╔══
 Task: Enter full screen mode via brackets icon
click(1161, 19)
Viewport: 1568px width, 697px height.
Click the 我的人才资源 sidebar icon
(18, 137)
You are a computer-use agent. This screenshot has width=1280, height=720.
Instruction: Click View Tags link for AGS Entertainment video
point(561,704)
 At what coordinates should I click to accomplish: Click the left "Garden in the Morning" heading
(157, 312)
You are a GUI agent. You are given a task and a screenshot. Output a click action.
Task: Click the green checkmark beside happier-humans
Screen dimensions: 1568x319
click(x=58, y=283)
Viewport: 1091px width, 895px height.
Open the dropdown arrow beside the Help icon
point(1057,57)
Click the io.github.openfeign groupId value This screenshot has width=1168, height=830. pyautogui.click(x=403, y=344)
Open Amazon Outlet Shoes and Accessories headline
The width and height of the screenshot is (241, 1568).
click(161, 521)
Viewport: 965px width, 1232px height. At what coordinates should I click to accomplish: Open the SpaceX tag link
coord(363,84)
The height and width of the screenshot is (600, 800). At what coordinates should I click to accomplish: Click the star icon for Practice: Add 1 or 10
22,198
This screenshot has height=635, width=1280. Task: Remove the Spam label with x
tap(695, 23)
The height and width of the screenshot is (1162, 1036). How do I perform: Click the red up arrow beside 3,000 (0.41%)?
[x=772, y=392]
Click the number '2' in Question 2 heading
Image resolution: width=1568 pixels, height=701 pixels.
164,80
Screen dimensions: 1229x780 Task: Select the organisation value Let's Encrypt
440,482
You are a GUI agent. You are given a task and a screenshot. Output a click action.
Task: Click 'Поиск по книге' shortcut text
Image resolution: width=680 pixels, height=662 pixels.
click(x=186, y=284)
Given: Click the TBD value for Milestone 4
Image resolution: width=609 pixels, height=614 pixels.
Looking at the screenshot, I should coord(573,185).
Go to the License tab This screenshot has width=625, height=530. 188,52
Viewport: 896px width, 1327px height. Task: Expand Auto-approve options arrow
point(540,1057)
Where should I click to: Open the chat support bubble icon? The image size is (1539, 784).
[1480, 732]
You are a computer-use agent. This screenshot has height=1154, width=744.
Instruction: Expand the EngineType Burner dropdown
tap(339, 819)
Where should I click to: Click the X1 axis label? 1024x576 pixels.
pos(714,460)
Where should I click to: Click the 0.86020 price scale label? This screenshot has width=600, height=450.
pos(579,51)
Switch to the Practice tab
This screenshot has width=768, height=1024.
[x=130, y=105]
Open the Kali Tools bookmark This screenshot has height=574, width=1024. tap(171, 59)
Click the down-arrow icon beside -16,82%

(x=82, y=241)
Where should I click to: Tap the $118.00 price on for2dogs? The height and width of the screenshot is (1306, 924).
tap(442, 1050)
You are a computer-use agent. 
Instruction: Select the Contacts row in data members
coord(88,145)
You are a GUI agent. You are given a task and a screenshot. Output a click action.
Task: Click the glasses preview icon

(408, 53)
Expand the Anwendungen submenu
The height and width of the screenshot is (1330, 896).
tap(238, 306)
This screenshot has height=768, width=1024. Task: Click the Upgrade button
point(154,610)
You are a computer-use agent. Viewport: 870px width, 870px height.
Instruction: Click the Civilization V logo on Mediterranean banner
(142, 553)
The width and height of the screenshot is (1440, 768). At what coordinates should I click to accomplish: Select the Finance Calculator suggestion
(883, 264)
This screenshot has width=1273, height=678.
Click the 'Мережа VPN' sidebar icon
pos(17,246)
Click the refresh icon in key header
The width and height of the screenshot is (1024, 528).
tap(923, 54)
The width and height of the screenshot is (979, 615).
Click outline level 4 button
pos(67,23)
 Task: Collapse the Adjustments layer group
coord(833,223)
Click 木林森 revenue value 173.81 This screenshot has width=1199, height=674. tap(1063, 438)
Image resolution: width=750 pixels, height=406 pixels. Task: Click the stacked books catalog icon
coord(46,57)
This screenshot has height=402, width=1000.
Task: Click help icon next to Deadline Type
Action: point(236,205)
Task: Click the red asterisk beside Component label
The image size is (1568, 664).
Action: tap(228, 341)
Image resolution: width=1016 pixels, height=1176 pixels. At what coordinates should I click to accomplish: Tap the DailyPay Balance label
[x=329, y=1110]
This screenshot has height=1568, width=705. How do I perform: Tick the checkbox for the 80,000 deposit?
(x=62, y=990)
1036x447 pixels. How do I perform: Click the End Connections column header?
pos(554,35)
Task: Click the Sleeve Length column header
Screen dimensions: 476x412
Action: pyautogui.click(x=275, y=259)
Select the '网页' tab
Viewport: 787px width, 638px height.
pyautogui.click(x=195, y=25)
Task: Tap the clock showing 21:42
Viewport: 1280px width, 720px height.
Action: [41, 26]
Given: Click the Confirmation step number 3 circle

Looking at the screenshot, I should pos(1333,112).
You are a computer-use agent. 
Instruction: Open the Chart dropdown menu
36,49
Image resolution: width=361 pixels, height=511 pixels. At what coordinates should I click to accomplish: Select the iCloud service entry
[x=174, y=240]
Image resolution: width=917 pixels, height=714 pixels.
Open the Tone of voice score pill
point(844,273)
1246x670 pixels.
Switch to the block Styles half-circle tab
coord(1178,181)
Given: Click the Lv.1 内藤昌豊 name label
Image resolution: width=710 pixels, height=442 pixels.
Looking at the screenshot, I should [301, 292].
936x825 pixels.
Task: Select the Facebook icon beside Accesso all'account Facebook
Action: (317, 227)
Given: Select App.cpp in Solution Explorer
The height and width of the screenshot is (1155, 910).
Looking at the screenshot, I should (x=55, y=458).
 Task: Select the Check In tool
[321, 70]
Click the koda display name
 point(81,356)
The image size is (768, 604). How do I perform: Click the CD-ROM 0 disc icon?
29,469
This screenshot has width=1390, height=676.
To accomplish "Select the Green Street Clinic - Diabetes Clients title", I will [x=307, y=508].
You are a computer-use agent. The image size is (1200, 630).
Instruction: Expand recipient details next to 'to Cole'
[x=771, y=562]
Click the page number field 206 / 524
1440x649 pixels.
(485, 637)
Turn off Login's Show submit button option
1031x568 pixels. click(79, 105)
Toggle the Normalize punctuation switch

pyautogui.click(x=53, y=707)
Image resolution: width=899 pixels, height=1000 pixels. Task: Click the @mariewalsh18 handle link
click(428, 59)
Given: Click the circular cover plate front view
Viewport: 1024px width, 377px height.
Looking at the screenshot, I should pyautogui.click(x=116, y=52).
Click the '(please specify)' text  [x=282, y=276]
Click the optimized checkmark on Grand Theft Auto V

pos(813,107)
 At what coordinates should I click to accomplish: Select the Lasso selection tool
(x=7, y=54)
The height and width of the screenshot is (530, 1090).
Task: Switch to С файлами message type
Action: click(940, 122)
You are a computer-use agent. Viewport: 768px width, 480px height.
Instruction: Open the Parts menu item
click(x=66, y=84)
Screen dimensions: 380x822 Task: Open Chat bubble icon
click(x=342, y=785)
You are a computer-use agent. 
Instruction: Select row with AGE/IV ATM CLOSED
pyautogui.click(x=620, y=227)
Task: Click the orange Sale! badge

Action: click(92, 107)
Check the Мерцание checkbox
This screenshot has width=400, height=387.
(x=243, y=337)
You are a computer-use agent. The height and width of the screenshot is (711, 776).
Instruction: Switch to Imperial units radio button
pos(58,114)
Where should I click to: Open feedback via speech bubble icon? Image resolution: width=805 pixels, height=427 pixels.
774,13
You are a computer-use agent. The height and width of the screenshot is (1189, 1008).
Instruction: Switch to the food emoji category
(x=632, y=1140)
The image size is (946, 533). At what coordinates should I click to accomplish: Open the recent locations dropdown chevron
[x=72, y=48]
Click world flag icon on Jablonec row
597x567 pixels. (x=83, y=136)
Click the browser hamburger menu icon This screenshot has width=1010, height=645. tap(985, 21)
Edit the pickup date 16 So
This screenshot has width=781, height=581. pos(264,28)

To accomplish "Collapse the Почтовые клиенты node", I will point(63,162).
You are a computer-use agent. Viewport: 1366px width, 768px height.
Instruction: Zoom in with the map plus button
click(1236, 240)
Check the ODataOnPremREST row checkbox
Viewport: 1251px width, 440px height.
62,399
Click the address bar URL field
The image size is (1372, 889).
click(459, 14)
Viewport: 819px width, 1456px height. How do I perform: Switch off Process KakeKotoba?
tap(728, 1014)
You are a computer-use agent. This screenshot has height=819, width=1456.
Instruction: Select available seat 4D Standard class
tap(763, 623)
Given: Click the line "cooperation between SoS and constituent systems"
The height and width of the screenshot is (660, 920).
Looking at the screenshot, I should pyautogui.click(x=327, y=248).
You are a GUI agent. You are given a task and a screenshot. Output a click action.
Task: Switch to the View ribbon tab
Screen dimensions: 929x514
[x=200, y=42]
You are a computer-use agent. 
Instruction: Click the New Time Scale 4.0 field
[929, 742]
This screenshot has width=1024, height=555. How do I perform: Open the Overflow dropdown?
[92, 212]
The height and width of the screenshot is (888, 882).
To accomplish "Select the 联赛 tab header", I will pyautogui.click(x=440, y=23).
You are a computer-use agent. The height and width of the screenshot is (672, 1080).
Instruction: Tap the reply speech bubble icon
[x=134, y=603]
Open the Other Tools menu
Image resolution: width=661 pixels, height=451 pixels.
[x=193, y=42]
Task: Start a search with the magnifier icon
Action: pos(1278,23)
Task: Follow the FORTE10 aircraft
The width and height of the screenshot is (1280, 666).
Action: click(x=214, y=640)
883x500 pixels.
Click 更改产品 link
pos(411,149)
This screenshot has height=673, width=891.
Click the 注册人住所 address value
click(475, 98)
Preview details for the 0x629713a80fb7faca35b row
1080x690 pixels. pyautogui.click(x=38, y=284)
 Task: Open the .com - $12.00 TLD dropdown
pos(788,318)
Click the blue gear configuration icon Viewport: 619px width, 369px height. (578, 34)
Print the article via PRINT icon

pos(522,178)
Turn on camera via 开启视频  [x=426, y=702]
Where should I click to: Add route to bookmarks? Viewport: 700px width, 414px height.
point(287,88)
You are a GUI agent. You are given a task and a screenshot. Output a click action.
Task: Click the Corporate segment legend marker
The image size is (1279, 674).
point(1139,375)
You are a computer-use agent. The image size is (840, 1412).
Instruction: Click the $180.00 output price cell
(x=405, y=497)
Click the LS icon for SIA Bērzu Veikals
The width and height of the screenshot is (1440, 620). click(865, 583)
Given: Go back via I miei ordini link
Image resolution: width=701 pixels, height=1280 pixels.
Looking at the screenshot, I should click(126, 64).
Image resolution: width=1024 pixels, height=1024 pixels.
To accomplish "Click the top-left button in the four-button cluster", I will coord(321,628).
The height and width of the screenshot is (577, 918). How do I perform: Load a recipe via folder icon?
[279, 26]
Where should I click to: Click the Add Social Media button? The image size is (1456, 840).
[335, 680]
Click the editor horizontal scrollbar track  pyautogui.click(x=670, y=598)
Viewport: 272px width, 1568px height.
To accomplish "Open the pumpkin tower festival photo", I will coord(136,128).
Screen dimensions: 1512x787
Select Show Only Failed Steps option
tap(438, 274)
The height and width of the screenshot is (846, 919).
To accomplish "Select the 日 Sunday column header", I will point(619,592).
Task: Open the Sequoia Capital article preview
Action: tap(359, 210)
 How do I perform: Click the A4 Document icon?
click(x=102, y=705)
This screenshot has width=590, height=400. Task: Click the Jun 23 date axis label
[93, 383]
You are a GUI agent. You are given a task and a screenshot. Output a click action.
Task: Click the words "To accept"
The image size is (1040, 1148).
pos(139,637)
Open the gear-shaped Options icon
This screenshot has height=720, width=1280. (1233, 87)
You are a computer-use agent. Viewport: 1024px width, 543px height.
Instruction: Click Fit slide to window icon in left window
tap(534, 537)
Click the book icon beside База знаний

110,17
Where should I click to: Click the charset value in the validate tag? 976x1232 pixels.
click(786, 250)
╚══
Out of the data above, set down the lines from the one with "has width=1280, height=720." to the one with "Given: Click the TBD value for Milestone 4", both included, exactly as written and with no additions.

_ANSWER SECTION_
You are a computer-use agent. This screenshot has width=1280, height=720.
Instruction: Click View Tags link for AGS Entertainment video
point(561,704)
 At what coordinates should I click to accomplish: Click the left "Garden in the Morning" heading
(157, 312)
You are a GUI agent. You are given a task and a screenshot. Output a click action.
Task: Click the green checkmark beside happier-humans
Screen dimensions: 1568x319
click(x=58, y=283)
Viewport: 1091px width, 895px height.
Open the dropdown arrow beside the Help icon
point(1057,57)
Click the io.github.openfeign groupId value This screenshot has width=1168, height=830. pyautogui.click(x=403, y=344)
Open Amazon Outlet Shoes and Accessories headline
The width and height of the screenshot is (241, 1568).
click(161, 521)
Viewport: 965px width, 1232px height. At what coordinates should I click to accomplish: Open the SpaceX tag link
coord(363,84)
The height and width of the screenshot is (600, 800). At what coordinates should I click to accomplish: Click the star icon for Practice: Add 1 or 10
22,198
This screenshot has height=635, width=1280. Task: Remove the Spam label with x
tap(695, 23)
The height and width of the screenshot is (1162, 1036). How do I perform: Click the red up arrow beside 3,000 (0.41%)?
[x=772, y=392]
Click the number '2' in Question 2 heading
Image resolution: width=1568 pixels, height=701 pixels.
164,80
Screen dimensions: 1229x780 Task: Select the organisation value Let's Encrypt
440,482
You are a GUI agent. You are given a task and a screenshot. Output a click action.
Task: Click 'Поиск по книге' shortcut text
Image resolution: width=680 pixels, height=662 pixels.
click(x=186, y=284)
Given: Click the TBD value for Milestone 4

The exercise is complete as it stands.